In MR v SoS (2021) EWCA Civ 541 it is held that, where there is systemic unfairness, it is not an answer to say that Judicial Review is available to correct unfairness in any single case. Nonetheless the important distinction must be maintained between adjudicating in cases, which is for the Courts, and determining policy, which is not.
Damage is caused by an exceptional occurrence, such as the Covid-19 pandemic. The entirety of the damage is not made good. Not all victims receive aid from state resources.
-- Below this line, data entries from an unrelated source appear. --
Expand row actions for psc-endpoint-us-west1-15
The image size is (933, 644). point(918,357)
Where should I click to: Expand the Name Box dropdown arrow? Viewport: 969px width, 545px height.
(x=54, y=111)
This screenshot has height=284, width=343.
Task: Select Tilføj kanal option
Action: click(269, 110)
In Cases T-378&379/20, Ryanair v Commission, it is held that it does not follow that a measure benefitting an individual company is state aid and/or discriminatory, provided that the benefit does not overcompensate and is proportionate.
When determining whether planning consent should be granted to upgrade an advertising hoarding to a digital display, not only must the residential amenity of the display be considered. Specific conditions should be addressed, in the interests of highway safety, in relation to the use of moving images and both the frequency and the speed of change of advertisements on the display. So held in Calderdale Borough Council v SoS (2021) EWHC 695 (Admin).
A claim for possession of land may be defeated by a proprietary estoppel that is satisfied by an irrevocable licence for life, even when a contract for the sale of the land had been oral. The requirements of Section 2 of the Law of Property (Miscellaneous Provisions) Act 1989 probably did not affect proprietary estoppel, especially when the relief sought was not to enforce the contract. So held by Snowden J in Howe v Gossop (2021) EWHC 637 (Ch).